We only spent an hour or so out hiking, and the weather was absolutely gorgeous, so it was a good activity to kill some time while we were in the Pacific northwest!
After the State Park, we found a picnic table overlooking the ocean to have lunch at while we made our way to our next destination, Battery Point Lighthouse.
We’ve wanted to go up in a lighthouse for years. We’ve been near them and seen them, and visited one when we were in Puerto Rico, but we’ve never been able to actually go up in one and get that perspective. Brooke found this one and saw they had tours, and it was less than an hour from Smith River, so score! The other interesting thing about it was that you could only get to the lighthouse at low tide, as there’s a rocky path you have to cross to even get there, so it definitely depends on the time of day for when to go.
We ended up having to wait for a school group to go through their tours first, as they can only allow a limited number of people up at a given time. It’s a relatively efficient operation, though the four people conducting the tours were clearly overwhelmed by the high school students they weren’t expecting. After waiting about 30 minutes, we got to go in, paid for the tours, and then were shuffled through different rooms to learn about the history of the lighthouse. The cool thing is that this lighthouse still has people living in it, and it’s one of the oldest that has been in continuous operation and had a continuous tenant. The tour guides told us that it’s usually staffed by retirees who live there for a month at a time. The lighthouse was originally set to be fully decommissioned, but the Crescent City historical society took it over and is maintaining it now.
The tour itself didn’t take all that long, but it was cool to go up and see things from their perspective! The kids ended up liking this one a bit more, as I think the tour guides gave them a bit more attention than we were giving them…..
We got back home around 4:00 pm, so we went down to the beach for a bit, and then the kids came up and hopped in the hot tub. Again, the water is relatively cold and it was cloudier that day, so not particularly pleasant for swimming…
The next day wasn’t much better, but the kids were promised a “beach day,” so a “beach day” they would have! Really, the kids just worked on digging a hole, and spent nearly all day doing it. Brooke went up to find a laundromat in Brookings, OR, which was just across the state border, so I was down with the kids for part of the morning, and then Brooke took over for some of the afternoon when I took the car for a vacuum and car wash, and also check out a nearby liquor store to stock up on Northeastern US beers (nearly all IPAs, of course).

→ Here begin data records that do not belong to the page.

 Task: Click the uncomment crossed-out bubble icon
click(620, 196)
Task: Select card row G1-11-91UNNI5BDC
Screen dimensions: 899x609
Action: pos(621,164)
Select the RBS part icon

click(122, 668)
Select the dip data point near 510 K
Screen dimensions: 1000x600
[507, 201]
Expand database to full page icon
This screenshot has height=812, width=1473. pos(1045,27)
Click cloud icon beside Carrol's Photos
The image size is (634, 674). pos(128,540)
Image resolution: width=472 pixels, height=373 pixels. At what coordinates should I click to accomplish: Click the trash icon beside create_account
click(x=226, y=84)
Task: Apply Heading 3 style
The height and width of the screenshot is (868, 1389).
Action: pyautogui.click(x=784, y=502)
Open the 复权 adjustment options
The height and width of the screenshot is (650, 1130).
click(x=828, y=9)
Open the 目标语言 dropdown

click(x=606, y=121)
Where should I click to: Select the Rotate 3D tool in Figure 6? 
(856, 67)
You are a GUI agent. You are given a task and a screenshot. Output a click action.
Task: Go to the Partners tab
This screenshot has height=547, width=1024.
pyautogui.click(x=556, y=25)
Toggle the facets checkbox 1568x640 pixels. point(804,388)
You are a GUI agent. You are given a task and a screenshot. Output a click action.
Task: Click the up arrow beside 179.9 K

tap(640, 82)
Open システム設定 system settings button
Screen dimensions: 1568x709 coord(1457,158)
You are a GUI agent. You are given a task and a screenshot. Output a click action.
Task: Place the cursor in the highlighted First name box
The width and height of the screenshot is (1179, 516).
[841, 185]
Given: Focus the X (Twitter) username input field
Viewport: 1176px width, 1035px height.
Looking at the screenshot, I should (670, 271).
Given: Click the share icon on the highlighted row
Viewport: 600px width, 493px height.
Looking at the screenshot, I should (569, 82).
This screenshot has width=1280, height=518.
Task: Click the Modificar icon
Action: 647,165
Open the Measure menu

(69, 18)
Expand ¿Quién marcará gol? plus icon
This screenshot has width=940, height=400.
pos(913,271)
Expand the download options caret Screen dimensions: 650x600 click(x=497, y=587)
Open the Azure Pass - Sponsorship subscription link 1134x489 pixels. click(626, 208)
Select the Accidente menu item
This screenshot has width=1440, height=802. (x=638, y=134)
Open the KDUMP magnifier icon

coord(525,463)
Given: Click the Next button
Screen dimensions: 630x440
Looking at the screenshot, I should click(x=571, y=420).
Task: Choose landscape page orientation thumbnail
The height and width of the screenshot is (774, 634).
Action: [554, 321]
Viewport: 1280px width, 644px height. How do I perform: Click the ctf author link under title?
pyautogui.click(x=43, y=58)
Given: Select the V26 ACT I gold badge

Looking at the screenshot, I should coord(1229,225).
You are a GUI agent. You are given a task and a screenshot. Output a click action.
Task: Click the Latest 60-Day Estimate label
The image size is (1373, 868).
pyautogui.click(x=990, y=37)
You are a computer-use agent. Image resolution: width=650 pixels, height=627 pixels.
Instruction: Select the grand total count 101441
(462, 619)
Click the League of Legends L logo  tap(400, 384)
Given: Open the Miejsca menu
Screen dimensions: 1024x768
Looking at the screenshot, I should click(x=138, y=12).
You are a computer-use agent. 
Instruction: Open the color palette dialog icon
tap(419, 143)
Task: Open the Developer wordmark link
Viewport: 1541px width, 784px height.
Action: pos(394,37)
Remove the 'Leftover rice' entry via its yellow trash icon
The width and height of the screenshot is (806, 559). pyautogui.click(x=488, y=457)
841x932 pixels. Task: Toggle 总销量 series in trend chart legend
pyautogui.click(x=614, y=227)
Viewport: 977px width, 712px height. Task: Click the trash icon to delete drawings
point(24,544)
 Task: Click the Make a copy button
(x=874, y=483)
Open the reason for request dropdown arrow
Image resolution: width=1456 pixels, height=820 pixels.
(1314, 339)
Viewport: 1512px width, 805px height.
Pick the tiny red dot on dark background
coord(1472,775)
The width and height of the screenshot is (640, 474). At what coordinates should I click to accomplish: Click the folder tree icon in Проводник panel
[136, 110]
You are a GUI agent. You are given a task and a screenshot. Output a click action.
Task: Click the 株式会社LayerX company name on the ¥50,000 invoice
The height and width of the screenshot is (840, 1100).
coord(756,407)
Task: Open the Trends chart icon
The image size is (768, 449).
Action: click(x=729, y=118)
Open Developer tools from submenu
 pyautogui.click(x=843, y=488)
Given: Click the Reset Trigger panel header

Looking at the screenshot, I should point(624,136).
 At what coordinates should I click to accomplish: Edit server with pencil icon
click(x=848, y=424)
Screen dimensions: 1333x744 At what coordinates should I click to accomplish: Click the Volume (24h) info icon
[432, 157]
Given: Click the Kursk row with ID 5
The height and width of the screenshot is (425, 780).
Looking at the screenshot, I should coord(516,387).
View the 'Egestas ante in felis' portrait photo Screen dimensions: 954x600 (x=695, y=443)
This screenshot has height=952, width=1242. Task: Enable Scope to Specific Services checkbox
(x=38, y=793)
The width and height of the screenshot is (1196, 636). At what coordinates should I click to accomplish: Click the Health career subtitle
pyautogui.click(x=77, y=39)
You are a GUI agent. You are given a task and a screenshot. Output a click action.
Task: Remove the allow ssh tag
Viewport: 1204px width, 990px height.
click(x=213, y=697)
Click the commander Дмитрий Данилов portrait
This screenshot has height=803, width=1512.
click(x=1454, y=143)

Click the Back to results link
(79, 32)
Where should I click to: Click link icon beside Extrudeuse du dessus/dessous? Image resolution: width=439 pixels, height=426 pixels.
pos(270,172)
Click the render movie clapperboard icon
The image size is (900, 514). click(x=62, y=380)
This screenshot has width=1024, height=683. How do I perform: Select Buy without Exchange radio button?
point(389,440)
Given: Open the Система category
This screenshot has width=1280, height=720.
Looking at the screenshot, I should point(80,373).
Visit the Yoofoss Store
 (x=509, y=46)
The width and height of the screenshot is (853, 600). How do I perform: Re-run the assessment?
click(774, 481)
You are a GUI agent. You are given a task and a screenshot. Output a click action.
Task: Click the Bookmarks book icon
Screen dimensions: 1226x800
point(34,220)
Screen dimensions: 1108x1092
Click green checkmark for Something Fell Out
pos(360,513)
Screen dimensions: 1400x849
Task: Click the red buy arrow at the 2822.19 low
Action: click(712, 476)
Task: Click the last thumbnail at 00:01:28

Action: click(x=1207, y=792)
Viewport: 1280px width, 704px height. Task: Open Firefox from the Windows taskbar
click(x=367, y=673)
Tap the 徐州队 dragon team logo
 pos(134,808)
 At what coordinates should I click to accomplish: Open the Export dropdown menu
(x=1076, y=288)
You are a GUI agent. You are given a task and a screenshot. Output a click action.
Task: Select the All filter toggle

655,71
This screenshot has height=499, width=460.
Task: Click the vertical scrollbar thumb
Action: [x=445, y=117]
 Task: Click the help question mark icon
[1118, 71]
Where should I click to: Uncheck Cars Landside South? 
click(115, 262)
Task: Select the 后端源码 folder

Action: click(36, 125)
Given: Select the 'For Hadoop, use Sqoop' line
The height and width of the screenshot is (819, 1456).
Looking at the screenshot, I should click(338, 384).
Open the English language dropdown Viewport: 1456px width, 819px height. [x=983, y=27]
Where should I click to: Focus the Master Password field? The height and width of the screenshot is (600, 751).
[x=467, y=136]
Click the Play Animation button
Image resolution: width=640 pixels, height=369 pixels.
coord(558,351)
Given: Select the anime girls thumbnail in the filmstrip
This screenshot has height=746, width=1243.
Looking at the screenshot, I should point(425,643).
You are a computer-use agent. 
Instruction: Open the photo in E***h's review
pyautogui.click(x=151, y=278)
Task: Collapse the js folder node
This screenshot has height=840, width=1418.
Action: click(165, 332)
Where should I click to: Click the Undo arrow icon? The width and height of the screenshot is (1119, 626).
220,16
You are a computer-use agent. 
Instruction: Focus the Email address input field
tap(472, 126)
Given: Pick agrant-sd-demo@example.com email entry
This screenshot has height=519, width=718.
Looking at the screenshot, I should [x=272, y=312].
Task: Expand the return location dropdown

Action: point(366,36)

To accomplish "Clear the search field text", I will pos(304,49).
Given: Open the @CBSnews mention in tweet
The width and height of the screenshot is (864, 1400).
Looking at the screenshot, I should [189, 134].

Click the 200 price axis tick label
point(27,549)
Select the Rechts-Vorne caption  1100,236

That evening, we mostly hung out in the hot tub, but we kept an eye on the hole Meg and Calvin had worked on all day, so when high tide came in around 9:00 pm, Brooke took the kids down to see if it would fill. That hole was still there the next morning! They did a good job!
By the time June 11th rolled around, it was time to leave Smith River and start making the trip down to San Francisco. This was a longer driving day, as we needed to go over 350 miles, but we had a few stops in mind. One of them was Meg’s substitute for not getting to do the sea lion cave, but before that, we had to drive through a redwood tree. So we did. 🙂
Meg decided she wanted to stop by Confusion Hill, which was…an odd place… It reminds me of a tourist trap like you’d find outside of Branson, where they’ve got some stuff there to do, but they’re really just trying to sell you kitschy souvenirs (incidentally, the one place we saw a US-101 sticker for our cartop carrier was there, so it’s a good thing we stopped!).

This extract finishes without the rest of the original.